Credit: © NEEM ICE CORE DRILLING PROJECT

The continent of Greenland lies buried beneath an ice sheet that is 3,000 m thick at its greatest vertical extent. At the base of this vast sheet there is ice formed from snow that fell more than 120,000 years ago, during the last interglacial period. The chemistry of the ice — and of the air trapped within it — can be used to reconstruct climate conditions at the time of formation. But unlike the neatly layered ice near the top of the ice sheet, the oldest Greenland ice — from the last interglacial period — is often highly deformed where the ice melted or slipped over uneven bedrock. Folding, overturning and discontinuities at the base of the ice sheet have so far precluded any meaningful analysis of the climate of the last interglacial period, also known as the Eemian.

For the north Greenland Eemian ice drilling project (NEEM), a location on flat bedrock was carefully chosen in the hope of finally retrieving an ice core with intact interglacial ice. However, initial results revealed that this ice, too, was folded and discontinuous. Nevertheless, Dorthe Dahl-Jensen and her NEEM colleagues were able to unravel these records with the help of oxygen isotopes, an analysis of ice crystal structures and radar data. They present a temperature and ice-melt record that reaches back 128,000 years, to the peak of Eemian warmth (Nature http://dx.doi.org/10.1038/nature11789; 2013).

Dahl-Jensen and colleagues found a number of unexpected features. Between 127,000 and 118,300 years ago, mean annual temperatures were about 5 °C warmer than those of the last millennium. At their peak, 126,000 years ago, temperatures were as much as 8 °C warmer than during the last millennium. Surface melting throughout this interval was extensive. However, the team estimates that the ice thickness at their drill site declined by only about 400 m between 128,000 and 120,000 years ago, although the uncertainties in this value are considerable.

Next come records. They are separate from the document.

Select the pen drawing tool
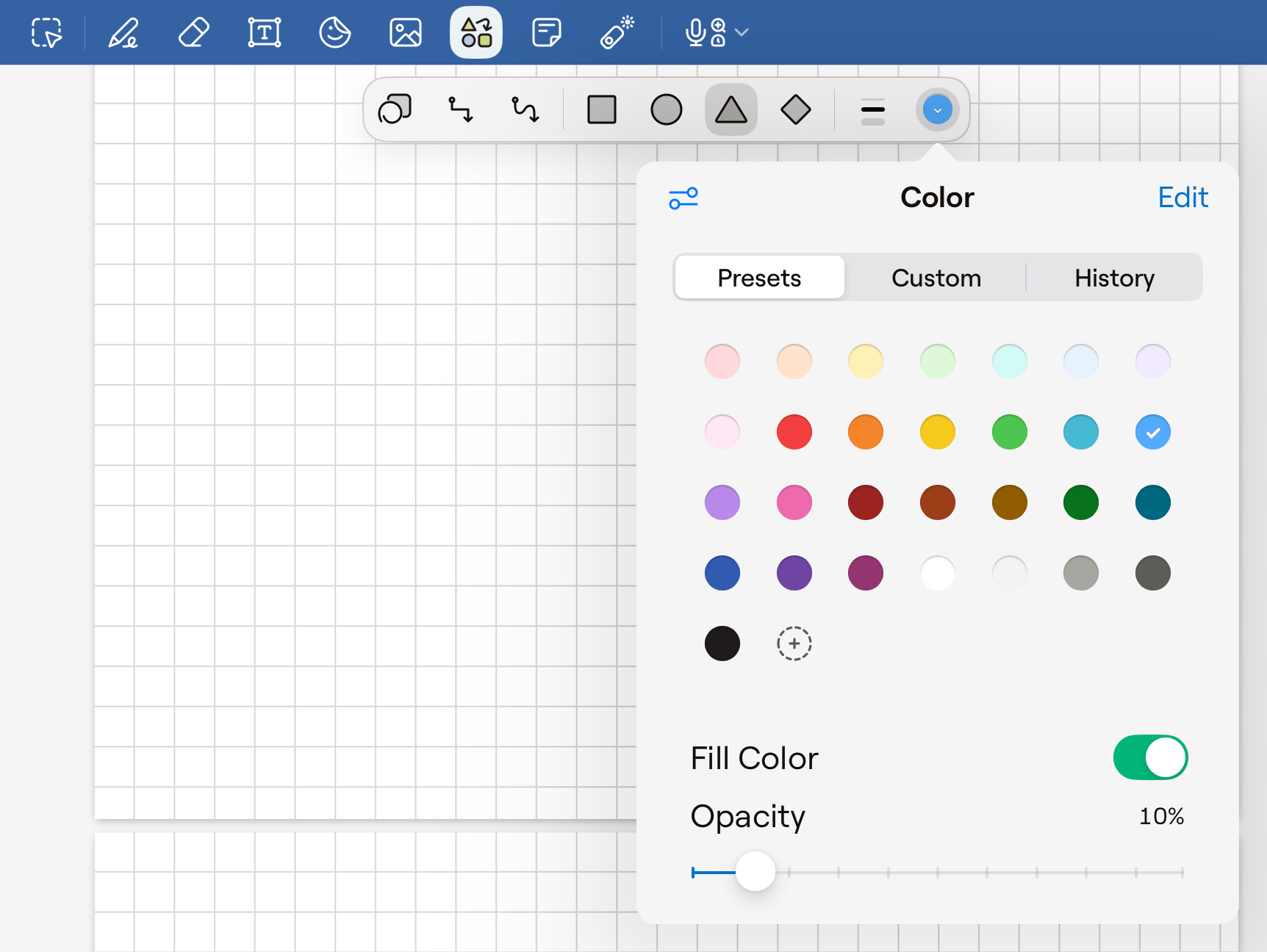 pos(123,32)
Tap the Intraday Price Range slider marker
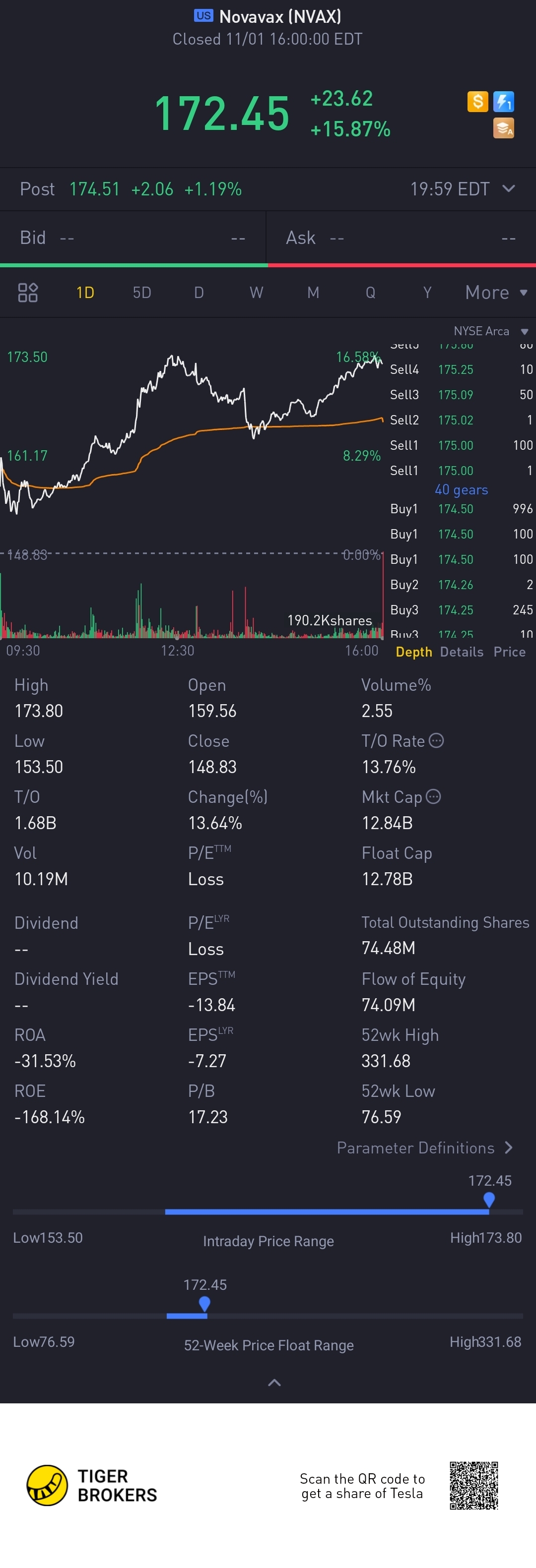Screen dimensions: 536x1568 [x=488, y=1199]
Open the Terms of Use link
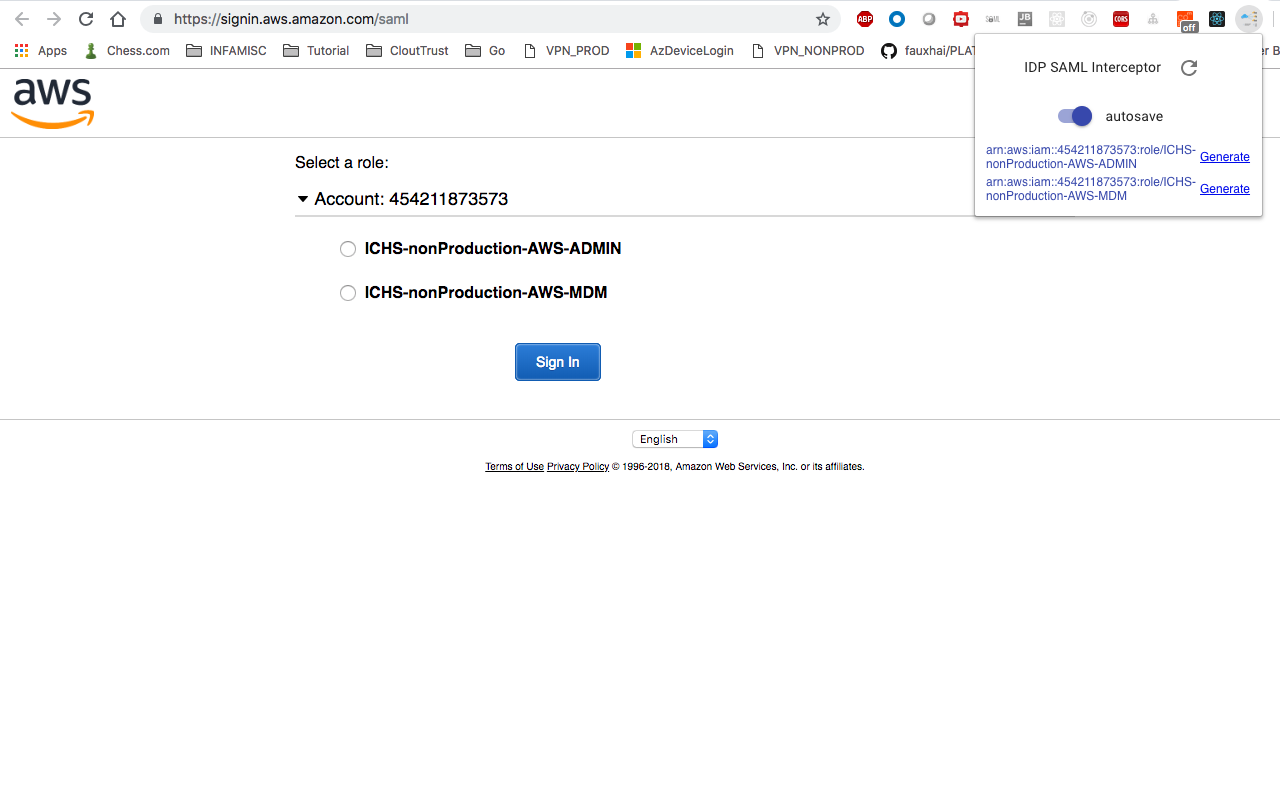Screen dimensions: 1280x800 point(514,466)
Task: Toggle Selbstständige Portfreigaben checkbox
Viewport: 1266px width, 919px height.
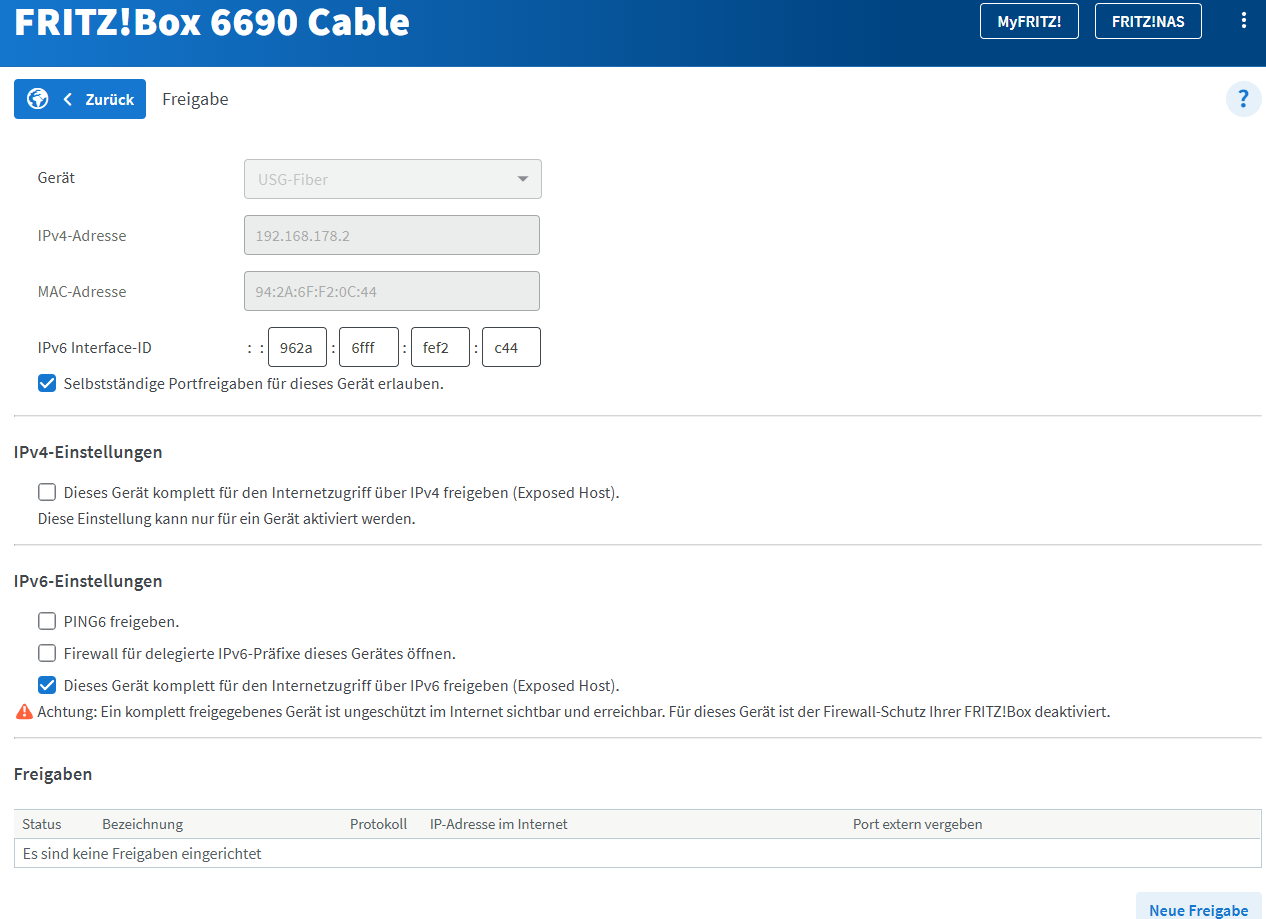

The last interglacial period saw sea levels about 4–8 m higher than present and global mean annual temperatures several degrees warmer than pre-industrial values. Many numerical simulations of the Greenland ice sheet during this warm period show a great deal of melting, including at the location of the NEEM ice core. The relatively small change in elevation as reconstructed by Dahl-Jensen and colleagues is consistent with only a few models. These models also suggest that the runoff of Greenland meltwater into the oceans raised sea level by only about 2 m, no more than half of the total observed sea level rise.

The thermal expansion of the warming oceans and melting of smaller alpine glaciers could, of course, have contributed to the sea level rise. But it is hard to reconcile modern values of water storage in ice outside of the ice sheets with the remaining 2–6-m sea level rise. Instead, at least some of that water must have come from melting of Antarctic ice.

We had long believed that ice on Antarctica was stable. But growing evidence suggests that the ice sheet covering West Antarctica may be prone to collapse during periods of warmth. Our first look at the Eemian ice in Greenland seems to support this idea.